When a person has two or more seizures, he or she is considered to have a seizure disorder. A seizure is triggered by a change in normal brain activity and is the main sign of epilepsy. Seizures can also be caused by other medical problems. Symptoms can vary according to the cause and part of the brain that’s affected.
There can be multiple causes that trigger seizures and epilepsy, including:
- Developmental problems, such as cerebral palsy
- Head injuries
- Poisoning
If known, physician documentation must specify the reason for the seizure, such as epilepsy with known seizure disorder, traumatic brain injury, cerebrovascular accident, brain tumor, substance use disorder, electrolyte imbalance, genetic disorder or other.
If the cause is unknown or documentation is lacking, only the symptoms can be coded, which can result in failure to correctly capture the patient’s condition.

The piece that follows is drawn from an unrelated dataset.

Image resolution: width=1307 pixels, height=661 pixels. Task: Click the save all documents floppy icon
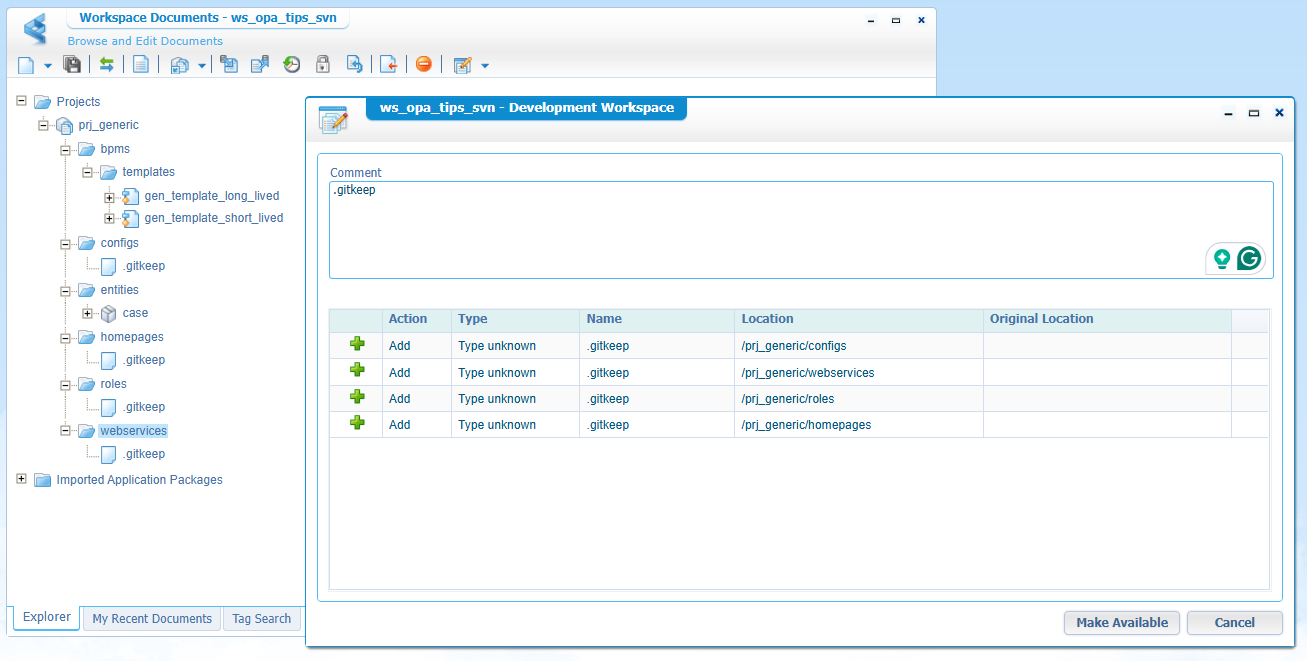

Supporting documentation related to treatment, such as anti-seizure medications, EEG or imaging studies, and specific blood tests, helps accurately capture and report the diagnosis.

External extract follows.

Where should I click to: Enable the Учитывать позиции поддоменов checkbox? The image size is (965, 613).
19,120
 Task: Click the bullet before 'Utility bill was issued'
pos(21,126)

To accurately assign a code, the specific description of the epilepsy or recurrent seizure condition is necessary. The code for epilepsy shouldn’t be assigned unless the physician specifically states epilepsy as the condition in the diagnostic statement.
The types of seizures are grand mal, myoclonic, atonic, tonic, clonic and absence (petit mal). Accurate documentation of the seizure type is important in assigning the correct ICD-10-CM codes. The ICD-10-CM coding system has more codes to accommodate higher specificity in capturing diagnoses. Some examples are given in the chart below.
Condition |
ICD-10 code |
Unspecified convulsions |
R56.9 |
Complex febrile convulsions |
R56.01 |
Simple febrile convulsions |
R56.00 |
Post traumatic seizures |
R56.1 |
Epilepsy, unspecified, not intractable, without status epilepticus |
G40.909 |
Epileptic seizures related to external causes, not intractable, without status epilepticus |
G40.509 |
Juvenile myoclonic epilepsy, not intractable, without status epilepticus |
G40.B09 |
Generalized idiopathic epilepsy and epileptic syndromes, intractable, with status epilepticus |
G40.311 |
Epilepsy, unspecified, not intractable, with status epilepticus |
G40.901 |
Epilepsy and recurrent seizures require a fifth digit when coding in ICD-10-CM to indicate whether the patient’s condition is intractable. If a patient has intractable epilepsy, his or her condition may be difficult to control using anticonvulsant medications, such as phenytoin or phenobarbital.
As with many other conditions, physician documentation is crucial to accurately code a diagnosis of seizure or epilepsy.
None of the information included in this article is intended to be legal advice and, as such, it remains the provider’s responsibility to ensure that all coding and documentation are done in accordance with all applicable state and federal laws and regulations.